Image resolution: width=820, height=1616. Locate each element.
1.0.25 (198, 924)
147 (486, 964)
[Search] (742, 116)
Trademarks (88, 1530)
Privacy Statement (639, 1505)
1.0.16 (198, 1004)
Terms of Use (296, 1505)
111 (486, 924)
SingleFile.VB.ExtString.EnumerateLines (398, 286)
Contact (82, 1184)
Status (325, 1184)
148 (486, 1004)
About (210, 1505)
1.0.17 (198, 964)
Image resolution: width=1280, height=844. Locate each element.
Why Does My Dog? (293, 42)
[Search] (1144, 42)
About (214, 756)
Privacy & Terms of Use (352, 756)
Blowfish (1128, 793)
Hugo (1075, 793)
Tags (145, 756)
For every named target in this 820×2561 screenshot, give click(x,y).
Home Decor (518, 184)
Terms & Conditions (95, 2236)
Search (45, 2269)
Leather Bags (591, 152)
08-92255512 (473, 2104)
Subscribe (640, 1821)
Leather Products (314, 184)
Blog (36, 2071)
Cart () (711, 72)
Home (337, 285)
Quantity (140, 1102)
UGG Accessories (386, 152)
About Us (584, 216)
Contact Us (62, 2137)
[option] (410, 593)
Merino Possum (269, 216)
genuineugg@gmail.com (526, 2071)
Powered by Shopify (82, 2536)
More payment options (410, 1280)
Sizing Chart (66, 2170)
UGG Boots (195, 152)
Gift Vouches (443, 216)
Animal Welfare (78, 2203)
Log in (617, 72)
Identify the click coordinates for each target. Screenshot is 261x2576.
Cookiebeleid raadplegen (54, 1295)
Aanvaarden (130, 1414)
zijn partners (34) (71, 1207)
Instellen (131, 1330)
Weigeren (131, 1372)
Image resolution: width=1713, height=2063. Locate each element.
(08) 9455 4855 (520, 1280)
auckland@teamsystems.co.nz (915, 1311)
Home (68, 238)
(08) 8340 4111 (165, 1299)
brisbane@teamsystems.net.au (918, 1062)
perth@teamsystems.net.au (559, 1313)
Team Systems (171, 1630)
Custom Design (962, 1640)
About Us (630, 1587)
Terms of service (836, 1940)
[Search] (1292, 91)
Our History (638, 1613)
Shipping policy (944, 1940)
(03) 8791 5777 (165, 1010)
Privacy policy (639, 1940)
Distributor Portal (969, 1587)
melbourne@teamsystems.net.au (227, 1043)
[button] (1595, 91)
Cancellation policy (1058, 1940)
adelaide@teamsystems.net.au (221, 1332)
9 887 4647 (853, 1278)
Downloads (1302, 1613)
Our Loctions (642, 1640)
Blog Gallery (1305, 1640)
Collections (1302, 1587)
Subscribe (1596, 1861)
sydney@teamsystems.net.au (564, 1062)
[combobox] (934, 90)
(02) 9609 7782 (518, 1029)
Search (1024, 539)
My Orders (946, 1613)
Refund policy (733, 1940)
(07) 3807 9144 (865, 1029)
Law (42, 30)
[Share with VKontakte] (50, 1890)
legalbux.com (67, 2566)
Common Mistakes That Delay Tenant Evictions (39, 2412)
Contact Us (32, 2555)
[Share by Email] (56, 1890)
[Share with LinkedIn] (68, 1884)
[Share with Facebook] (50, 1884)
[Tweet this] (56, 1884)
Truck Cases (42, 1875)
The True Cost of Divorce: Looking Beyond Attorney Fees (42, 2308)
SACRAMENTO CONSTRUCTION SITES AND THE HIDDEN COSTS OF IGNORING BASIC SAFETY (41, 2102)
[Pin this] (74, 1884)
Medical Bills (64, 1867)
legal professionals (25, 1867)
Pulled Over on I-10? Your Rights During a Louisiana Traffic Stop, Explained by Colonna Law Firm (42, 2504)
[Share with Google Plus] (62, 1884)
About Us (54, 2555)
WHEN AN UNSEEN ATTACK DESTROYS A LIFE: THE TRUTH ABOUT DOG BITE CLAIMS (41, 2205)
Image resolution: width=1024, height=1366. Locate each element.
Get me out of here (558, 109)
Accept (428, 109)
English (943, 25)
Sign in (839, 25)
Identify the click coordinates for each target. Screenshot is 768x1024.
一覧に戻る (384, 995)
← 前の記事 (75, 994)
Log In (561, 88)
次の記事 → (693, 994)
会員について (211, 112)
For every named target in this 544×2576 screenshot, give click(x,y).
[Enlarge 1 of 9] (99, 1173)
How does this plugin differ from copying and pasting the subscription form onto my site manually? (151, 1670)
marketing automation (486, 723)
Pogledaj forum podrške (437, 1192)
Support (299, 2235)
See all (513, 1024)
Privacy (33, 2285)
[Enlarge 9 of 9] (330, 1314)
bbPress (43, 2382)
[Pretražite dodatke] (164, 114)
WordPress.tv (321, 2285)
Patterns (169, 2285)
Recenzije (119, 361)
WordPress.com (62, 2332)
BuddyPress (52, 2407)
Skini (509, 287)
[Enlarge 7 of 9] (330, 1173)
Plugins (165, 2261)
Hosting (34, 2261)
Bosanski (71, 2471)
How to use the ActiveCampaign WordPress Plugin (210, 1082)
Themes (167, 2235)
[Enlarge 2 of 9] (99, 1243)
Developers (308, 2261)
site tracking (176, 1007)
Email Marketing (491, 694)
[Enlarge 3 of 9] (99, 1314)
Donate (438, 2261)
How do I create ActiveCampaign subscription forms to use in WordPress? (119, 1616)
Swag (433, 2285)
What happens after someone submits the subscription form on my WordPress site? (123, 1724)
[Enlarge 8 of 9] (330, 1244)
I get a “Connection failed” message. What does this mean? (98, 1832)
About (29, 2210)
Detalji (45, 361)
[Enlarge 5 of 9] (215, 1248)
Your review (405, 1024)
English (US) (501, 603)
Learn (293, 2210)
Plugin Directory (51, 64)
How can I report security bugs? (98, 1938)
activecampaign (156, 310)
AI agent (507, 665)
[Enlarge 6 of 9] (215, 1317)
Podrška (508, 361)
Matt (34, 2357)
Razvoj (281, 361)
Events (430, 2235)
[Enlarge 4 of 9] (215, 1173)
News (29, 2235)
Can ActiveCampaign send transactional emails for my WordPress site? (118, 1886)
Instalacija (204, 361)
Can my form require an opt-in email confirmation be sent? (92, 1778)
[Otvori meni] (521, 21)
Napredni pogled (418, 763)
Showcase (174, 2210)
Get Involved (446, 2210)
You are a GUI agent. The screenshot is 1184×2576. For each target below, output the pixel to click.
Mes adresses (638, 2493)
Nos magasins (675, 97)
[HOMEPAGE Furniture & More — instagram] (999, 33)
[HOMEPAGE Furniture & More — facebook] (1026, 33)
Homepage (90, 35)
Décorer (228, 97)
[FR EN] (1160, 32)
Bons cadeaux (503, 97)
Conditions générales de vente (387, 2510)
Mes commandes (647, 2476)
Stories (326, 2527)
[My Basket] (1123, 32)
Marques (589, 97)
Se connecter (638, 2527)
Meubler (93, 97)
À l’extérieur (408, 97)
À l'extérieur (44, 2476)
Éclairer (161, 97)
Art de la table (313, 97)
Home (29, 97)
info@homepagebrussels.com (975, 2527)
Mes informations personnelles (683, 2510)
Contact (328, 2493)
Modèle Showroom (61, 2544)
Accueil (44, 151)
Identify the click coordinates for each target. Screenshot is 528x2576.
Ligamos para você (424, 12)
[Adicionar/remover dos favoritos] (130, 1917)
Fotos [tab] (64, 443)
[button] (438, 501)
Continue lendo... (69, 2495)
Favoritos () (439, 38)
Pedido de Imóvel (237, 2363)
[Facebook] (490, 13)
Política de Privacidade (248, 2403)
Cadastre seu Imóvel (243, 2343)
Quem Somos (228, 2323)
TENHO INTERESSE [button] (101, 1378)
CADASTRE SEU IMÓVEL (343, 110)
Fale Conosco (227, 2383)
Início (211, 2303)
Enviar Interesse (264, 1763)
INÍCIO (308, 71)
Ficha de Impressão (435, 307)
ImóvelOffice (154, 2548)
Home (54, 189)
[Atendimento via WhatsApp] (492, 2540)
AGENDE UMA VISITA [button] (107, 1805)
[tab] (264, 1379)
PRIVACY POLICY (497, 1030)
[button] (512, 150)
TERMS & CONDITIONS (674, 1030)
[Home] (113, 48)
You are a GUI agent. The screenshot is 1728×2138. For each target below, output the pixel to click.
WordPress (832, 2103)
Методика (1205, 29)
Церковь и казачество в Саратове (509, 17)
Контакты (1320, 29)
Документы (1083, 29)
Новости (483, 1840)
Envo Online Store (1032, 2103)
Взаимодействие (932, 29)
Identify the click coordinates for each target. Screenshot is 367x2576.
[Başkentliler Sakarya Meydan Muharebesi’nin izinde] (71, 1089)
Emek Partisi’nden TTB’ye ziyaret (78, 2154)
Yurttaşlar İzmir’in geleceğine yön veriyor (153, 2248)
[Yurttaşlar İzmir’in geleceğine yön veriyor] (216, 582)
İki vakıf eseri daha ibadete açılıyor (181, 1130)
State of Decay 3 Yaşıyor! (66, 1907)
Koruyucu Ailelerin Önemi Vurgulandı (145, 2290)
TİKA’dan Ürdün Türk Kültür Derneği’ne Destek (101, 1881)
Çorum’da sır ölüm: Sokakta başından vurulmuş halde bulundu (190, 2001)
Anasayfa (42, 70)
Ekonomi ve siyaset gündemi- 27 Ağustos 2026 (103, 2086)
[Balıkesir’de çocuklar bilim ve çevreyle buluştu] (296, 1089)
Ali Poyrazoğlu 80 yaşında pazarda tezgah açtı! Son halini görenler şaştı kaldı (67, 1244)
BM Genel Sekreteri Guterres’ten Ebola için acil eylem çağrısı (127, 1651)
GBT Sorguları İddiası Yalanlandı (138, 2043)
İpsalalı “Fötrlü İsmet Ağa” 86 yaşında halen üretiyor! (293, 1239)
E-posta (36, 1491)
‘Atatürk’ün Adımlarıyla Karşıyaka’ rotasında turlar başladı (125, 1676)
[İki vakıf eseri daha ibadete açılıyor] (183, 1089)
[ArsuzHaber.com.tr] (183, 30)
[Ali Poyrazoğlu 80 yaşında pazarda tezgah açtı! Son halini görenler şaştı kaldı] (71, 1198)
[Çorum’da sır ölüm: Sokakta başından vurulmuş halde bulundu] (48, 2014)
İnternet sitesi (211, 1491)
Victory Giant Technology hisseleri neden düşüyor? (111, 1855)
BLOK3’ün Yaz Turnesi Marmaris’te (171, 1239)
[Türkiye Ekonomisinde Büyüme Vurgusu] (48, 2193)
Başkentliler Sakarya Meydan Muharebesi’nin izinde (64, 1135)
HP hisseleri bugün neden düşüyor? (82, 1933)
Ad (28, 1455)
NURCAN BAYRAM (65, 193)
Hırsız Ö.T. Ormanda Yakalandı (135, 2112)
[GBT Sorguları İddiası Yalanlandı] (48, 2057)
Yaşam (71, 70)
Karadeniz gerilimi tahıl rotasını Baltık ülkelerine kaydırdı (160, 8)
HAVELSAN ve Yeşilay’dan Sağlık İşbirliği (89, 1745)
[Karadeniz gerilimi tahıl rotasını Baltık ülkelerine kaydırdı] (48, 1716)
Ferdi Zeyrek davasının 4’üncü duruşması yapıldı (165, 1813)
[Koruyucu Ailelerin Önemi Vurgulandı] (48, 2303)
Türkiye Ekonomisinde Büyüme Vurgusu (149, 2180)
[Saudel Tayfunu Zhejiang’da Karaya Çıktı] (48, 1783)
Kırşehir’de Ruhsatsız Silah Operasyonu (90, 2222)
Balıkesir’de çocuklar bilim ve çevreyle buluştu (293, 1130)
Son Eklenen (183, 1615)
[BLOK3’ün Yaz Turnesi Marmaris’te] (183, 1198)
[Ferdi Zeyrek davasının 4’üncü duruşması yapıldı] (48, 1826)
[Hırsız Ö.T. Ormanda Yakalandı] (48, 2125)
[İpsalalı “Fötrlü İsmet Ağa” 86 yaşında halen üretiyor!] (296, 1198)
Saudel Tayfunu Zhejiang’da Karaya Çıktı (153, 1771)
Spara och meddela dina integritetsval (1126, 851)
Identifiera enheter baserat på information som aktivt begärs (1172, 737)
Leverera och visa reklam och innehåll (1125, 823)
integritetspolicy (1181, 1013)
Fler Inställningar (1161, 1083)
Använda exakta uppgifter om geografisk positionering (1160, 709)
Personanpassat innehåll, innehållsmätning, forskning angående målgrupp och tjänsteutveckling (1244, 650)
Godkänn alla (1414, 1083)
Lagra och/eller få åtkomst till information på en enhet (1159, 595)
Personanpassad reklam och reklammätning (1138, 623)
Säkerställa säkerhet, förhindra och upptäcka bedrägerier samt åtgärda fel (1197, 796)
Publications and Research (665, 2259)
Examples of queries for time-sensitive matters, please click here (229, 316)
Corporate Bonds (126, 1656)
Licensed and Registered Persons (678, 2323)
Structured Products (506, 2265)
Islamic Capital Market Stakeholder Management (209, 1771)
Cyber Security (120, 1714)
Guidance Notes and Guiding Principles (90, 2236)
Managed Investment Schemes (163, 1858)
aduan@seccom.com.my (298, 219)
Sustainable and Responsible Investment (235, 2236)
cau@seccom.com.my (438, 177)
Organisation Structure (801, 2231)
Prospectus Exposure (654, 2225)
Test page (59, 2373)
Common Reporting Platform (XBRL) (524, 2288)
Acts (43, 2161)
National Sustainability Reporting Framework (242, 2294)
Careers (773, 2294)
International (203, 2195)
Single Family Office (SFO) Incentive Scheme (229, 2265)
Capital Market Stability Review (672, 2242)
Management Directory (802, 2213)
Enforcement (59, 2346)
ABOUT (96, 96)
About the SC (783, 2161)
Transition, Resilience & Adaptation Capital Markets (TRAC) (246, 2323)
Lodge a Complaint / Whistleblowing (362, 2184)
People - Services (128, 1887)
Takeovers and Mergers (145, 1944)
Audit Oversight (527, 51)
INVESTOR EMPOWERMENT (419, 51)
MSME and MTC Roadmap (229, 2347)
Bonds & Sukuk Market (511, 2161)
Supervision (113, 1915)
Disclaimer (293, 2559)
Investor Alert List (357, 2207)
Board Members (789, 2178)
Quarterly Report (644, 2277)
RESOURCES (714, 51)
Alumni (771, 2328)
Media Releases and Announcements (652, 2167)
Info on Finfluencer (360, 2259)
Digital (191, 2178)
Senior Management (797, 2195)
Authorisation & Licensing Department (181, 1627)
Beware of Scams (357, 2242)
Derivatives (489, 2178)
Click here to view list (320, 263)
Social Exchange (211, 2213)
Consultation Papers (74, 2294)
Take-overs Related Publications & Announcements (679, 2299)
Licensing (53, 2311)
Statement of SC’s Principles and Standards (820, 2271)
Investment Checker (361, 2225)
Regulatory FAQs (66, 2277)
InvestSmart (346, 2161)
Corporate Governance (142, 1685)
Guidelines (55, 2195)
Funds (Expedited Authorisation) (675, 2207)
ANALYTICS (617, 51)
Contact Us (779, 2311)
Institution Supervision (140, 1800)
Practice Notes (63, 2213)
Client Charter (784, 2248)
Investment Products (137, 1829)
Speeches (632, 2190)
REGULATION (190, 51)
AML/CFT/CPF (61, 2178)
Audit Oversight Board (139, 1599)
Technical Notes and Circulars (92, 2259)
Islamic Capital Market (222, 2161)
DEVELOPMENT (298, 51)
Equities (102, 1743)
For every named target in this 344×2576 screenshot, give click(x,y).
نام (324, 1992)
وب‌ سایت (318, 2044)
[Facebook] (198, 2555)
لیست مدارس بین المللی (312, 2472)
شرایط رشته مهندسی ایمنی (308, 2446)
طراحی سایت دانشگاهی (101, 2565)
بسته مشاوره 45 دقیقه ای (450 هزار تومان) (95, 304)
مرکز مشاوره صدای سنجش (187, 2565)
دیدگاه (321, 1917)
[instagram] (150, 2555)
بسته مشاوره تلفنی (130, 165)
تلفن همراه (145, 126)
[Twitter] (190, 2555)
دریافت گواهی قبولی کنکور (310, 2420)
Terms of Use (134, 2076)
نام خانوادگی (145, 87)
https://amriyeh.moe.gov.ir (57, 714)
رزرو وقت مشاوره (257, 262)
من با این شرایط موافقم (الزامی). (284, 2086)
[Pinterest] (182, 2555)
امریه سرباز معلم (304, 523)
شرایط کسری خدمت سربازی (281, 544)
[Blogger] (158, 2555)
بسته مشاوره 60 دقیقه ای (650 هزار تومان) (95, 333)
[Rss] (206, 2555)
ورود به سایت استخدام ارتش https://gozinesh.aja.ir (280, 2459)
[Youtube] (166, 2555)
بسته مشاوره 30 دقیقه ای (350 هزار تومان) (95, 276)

▬▬▬▬▬▬▬▬▬▬

EXERCISE BRIEF:
Both the line containing "Image resolution: width=1024, height=1366." and the line containing "前の記事 (75, 994)" belong in the answer. Print them and every line above that falls between them exactly, and no others.

RESULT OF THE EXERCISE:
Image resolution: width=1024, height=1366. Locate each element.
Get me out of here (558, 109)
Accept (428, 109)
English (943, 25)
Sign in (839, 25)
Identify the click coordinates for each target. Screenshot is 768x1024.
一覧に戻る (384, 995)
← 前の記事 (75, 994)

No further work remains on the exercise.